## To be done:
a - Name every school, college, or university that the passage on Conn's naval career says he attended.
b - According to the passage on Conn's naval career, what award did he receive for his work at the Fleet Resources Office?
c - Continue the passage on Conn's naval career from its last sentence.

## Passage given:
====

Conn began his undergraduate studies at Princeton University and was given leave by the President and Trustees upon his enlistment in the Navy on October 1, 1943. He attended the Navy Flight School from 1943 to 1946; he was designated as a United States Naval Aviator in 1946. Conn served in the Navy, including postings in seaplanes, land-based patrol bombers, carrier based fighter and attack squadrons, and as a flight instructor. From 1954 to 1956, Conn studied business administration at the University of Mississippi, receiving a B.A. in 1956.

Conn enrolled in the University of Rochester and received an M.S. in management in 1962. Conn spent 1963 at the Naval War College, and then enrolled in doctoral studies in management and economics at Indiana University.

In 1967, Conn became the assistant director of the Chief of Naval Operations Budget Office. From 1968 to 1969, he was Director of the Fleet Resources Office at Headquarters Naval Material Command. He was awarded the Meritorious Service Medal for his work at the Fleet Resources Office. From 1969 to 1972, he was assistant director for Budget and Reports in the Office of the Navy Comptroller. Conn retired from the United States Department of the Navy on January 1, 1972, with the rank of Captain.

====

## Excerpted data:
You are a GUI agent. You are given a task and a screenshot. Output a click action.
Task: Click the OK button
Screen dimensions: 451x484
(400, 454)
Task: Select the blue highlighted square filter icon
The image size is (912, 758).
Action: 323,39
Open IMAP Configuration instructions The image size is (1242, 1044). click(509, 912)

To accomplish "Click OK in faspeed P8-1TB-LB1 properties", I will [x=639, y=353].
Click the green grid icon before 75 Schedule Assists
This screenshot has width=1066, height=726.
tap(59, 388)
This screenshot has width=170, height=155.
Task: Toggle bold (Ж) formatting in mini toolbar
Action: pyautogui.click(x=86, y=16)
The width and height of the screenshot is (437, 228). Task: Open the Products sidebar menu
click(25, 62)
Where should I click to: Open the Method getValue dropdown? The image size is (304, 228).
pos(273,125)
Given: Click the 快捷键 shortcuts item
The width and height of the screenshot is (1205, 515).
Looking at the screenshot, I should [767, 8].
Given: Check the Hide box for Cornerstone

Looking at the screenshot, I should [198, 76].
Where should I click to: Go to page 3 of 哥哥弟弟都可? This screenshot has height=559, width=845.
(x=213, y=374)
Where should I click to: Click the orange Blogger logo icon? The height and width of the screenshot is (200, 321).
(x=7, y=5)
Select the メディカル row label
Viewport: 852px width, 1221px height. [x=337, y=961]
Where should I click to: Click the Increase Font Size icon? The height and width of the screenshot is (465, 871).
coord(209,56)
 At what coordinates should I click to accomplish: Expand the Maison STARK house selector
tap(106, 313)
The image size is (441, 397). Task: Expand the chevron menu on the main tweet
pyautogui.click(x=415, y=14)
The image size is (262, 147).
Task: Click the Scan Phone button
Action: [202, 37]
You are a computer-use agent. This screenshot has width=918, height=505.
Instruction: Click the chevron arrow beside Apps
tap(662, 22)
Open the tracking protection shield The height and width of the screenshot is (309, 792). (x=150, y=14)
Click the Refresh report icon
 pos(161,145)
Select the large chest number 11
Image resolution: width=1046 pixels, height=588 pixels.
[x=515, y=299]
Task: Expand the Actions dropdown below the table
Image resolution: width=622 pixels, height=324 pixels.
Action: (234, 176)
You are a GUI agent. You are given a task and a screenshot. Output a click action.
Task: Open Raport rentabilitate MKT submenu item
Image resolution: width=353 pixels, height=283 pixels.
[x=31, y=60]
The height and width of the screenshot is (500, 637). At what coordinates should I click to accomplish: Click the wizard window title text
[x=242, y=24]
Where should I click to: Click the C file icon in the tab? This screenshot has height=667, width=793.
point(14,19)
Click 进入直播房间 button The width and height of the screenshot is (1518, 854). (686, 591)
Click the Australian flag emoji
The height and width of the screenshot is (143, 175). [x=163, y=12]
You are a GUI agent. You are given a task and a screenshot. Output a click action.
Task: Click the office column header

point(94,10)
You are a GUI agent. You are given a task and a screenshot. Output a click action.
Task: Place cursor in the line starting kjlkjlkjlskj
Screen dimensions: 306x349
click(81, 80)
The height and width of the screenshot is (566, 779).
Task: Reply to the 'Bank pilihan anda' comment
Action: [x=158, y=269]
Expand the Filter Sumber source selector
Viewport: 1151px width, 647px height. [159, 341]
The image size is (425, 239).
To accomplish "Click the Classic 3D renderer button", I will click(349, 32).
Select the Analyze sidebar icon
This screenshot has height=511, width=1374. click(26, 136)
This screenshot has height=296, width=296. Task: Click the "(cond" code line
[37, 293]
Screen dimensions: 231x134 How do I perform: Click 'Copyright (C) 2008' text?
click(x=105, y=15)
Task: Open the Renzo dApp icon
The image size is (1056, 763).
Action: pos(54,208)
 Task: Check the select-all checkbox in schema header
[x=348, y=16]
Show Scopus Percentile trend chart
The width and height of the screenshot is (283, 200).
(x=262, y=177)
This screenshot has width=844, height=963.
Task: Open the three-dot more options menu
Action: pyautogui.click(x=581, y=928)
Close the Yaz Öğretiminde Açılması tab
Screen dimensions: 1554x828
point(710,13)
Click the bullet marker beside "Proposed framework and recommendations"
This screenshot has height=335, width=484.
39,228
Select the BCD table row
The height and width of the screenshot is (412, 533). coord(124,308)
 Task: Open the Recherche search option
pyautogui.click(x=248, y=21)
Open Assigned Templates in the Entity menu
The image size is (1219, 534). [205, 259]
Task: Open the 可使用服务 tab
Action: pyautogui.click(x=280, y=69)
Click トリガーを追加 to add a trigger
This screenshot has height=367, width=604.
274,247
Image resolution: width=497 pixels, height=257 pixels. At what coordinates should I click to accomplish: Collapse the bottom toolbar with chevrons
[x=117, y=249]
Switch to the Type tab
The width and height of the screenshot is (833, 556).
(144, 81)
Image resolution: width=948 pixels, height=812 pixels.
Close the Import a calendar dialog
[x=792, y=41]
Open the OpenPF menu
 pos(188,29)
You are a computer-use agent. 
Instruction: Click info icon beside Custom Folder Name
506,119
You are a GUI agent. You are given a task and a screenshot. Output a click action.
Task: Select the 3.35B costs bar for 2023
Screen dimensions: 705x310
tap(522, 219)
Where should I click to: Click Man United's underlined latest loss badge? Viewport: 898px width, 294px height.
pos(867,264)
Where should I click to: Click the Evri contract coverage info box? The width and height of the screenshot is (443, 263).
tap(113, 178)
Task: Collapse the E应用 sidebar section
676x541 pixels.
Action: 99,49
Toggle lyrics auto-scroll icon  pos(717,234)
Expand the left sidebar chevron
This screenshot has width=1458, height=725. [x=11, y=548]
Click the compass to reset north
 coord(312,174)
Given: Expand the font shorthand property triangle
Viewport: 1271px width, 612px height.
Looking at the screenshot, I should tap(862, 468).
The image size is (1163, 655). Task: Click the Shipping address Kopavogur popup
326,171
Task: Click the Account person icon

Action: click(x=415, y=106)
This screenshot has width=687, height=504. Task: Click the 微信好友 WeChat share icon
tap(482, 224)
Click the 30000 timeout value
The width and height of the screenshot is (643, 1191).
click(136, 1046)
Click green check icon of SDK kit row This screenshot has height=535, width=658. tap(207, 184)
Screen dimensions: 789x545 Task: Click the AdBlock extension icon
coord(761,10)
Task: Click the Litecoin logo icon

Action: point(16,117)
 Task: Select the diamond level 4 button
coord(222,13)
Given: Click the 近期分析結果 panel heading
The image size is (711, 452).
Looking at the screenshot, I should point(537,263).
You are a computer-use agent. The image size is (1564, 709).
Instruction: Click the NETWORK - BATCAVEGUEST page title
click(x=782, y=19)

====

## Written answers:
a - Princeton University, Navy Flight School, University of Mississippi, University of Rochester, Naval War College, Indiana University

b - The Meritorious Service Medal.

c -
Conn then joined Arthur Andersen as manager of the Federal Liaison Division. He worked at Arthur Andersen until 1981. An extremely proficient sailor, he was a long time member of the New York Yacht Club (NYC and Rhode Island) and the Indian Creek Yacht and Country Club (Kilmarnock, VA).

In 1981, President of the United States Ronald Reagan nominated Conn as Comptroller and Deputy Under Secretary of the Navy (Financial Management and Comptroller), and Conn began his term of office in May. In February 1984, President Reagan formally nominated Conn as Assistant Secretary of the Navy (Financial Management), and this was Conn's title from March 1984 until Conn left office on December 15, 1988. For his service, Conn was awarded both the Navy Distinguished Service Medal and the Defense Distinguished Service Medal. Additionally, Secretary Conn was awarded the Legion of Merit in his distinguished career as an Officer and Aviator in the United States Navy.

Conn married Virginia "Ginny" Inness-Brown (daughter of New Yorkers Hugh Alwyn Inness-Brown Sr., and Virginia Portia Royall Inness-Brown). Virginia Inness-Brown attended Smith College, and was a descendant of early colonial governors John Winthrop and Robert Treat.

They had five children: Portia Royall Conn (Giffin now Hirschman), Judith Conn (Goodnow), Robert Henry Conn Jr., Patricia Inness Conn (now Royall), and Catherine Elizabeth Conn. Virginia Inness-Brown Conn died in October 2011. Conn resided in Southport, Maine with Meredith Pierce Mitchell, whom he married on February 14, 2013. He died in August 2020 at the age of 95.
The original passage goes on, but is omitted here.